Task brief => Below are the records. Reproduce exactly the lines from the one containing "Screen dimensions: 1734x975" through the final line, and omit any pictures.

Items listed in a dataset =>

* * *

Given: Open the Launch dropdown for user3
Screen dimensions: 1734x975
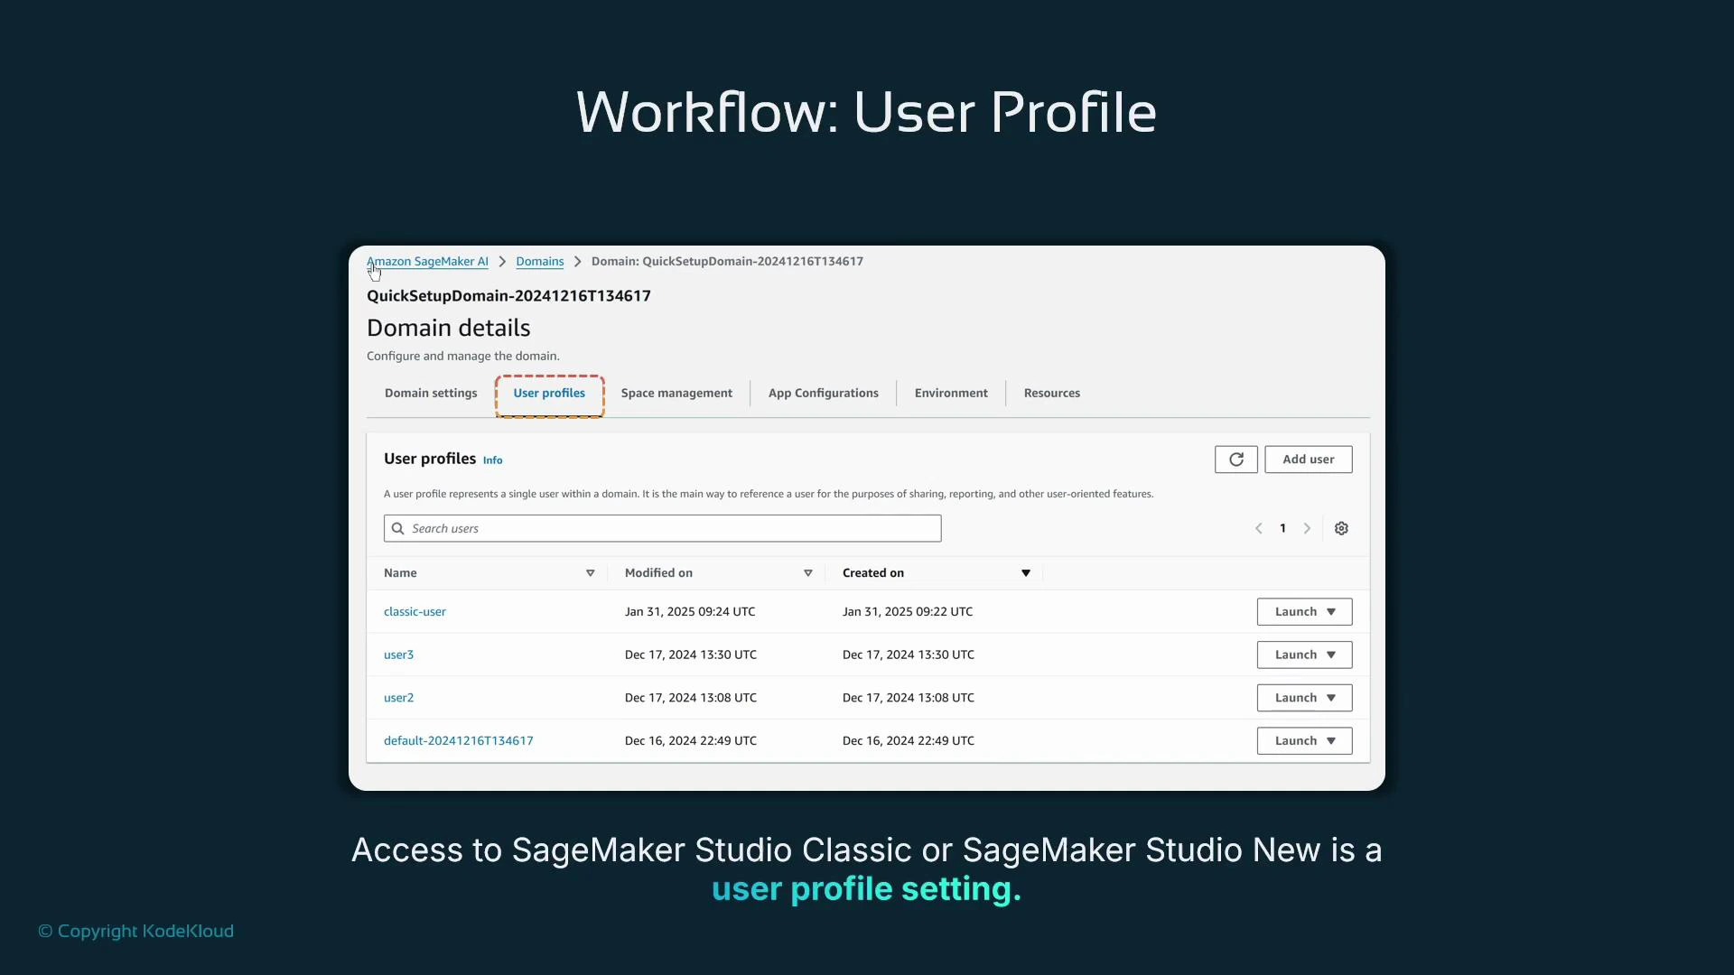Looking at the screenshot, I should pyautogui.click(x=1304, y=654).
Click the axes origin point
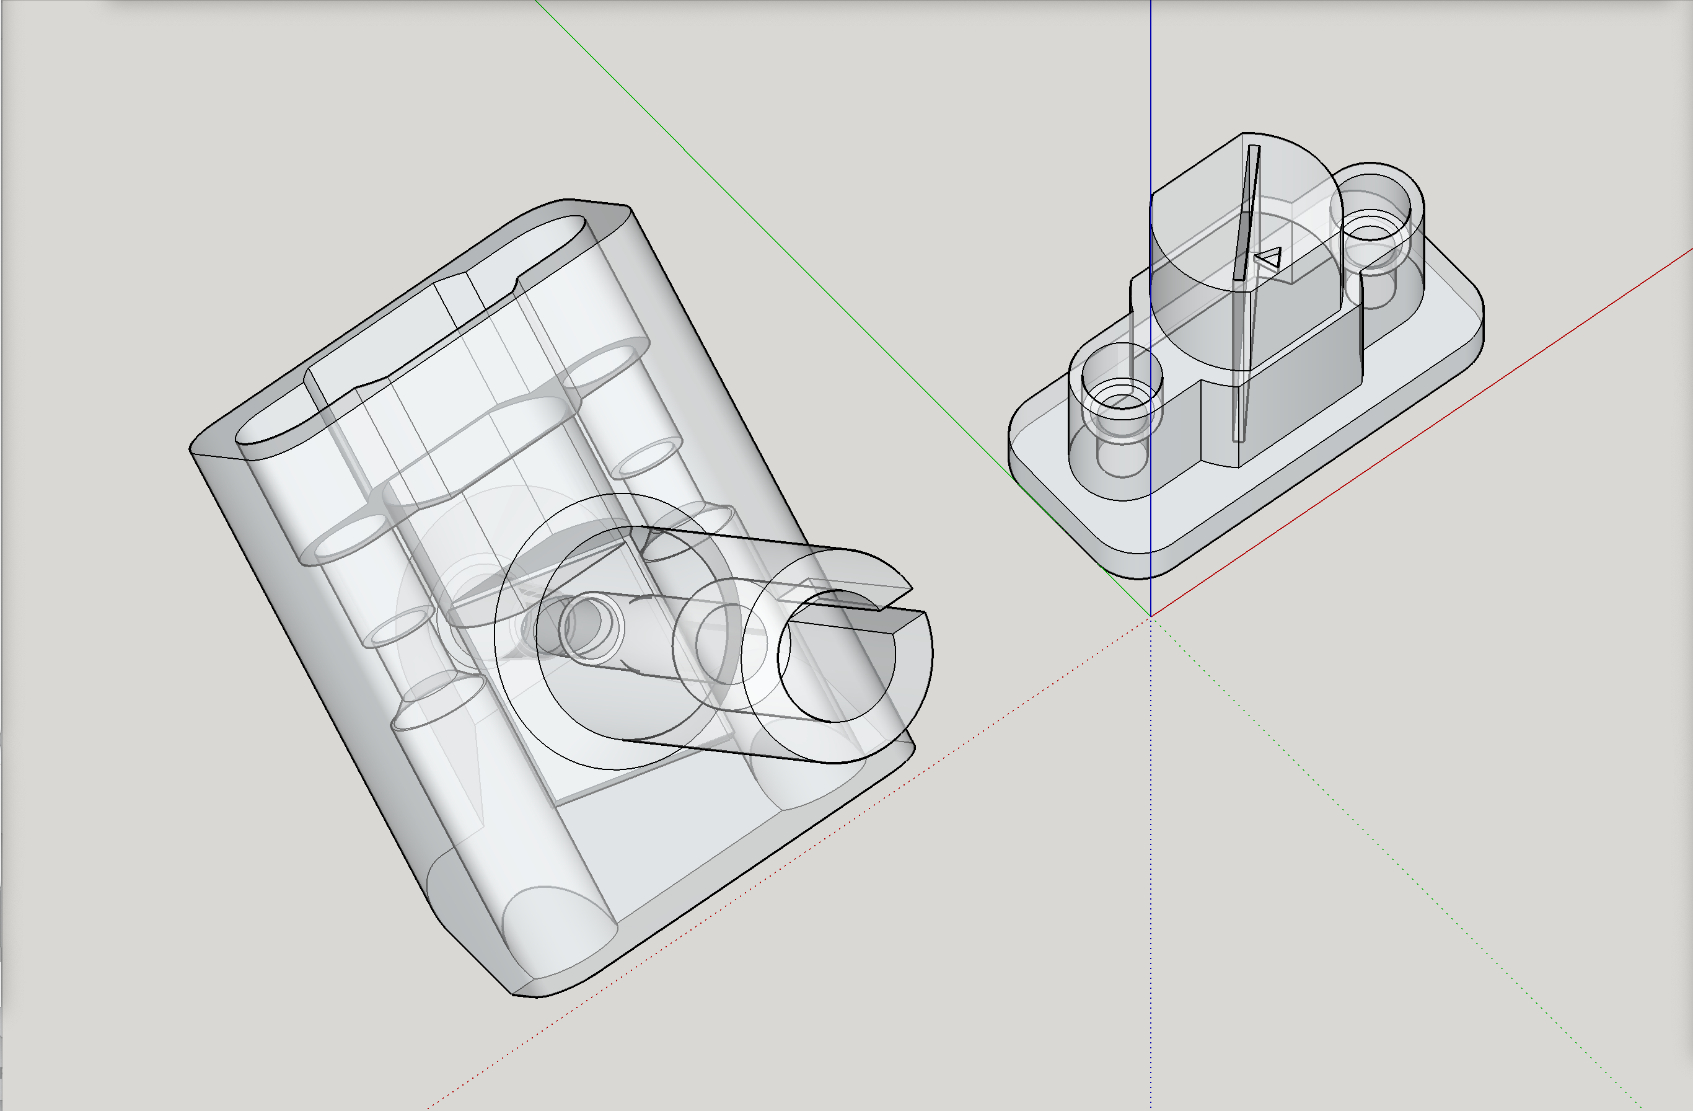 1150,616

* * *

Finished task =>
Screen dimensions: 1734x975
Looking at the screenshot, I should pyautogui.click(x=1304, y=654).
Click the axes origin point
 1150,616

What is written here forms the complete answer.